### WORK TO BE COMPLETED
In the material below, identify each line bearing the word "toolbar". Reproduce those lines.

### EXTRACTED ENTRIES
^^^^

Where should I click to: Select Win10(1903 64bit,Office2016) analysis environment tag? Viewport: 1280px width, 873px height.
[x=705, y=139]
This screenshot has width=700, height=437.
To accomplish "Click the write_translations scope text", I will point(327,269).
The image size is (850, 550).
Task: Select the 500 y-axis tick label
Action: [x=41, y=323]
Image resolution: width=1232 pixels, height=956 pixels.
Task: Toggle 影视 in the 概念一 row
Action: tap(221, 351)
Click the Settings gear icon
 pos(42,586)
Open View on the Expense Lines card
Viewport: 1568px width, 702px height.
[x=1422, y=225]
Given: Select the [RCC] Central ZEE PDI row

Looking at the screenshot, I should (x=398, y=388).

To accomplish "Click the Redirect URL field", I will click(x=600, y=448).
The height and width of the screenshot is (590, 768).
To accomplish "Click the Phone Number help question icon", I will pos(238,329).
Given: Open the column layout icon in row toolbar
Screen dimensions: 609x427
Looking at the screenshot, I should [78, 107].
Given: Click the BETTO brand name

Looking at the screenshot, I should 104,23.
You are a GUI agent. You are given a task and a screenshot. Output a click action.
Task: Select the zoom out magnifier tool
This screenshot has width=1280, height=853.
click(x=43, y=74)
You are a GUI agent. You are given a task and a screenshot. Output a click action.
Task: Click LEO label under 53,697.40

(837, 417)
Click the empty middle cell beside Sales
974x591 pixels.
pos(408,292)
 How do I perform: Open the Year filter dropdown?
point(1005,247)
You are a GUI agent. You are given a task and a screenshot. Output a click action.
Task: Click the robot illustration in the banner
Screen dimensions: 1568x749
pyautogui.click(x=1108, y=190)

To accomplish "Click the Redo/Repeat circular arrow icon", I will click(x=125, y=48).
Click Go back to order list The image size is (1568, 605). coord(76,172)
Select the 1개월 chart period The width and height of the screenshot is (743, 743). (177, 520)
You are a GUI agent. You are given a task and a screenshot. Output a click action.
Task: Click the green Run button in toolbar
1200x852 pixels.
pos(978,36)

^^^^

### EXPECTED OUTPUT
Given: Open the column layout icon in row toolbar
Task: Click the green Run button in toolbar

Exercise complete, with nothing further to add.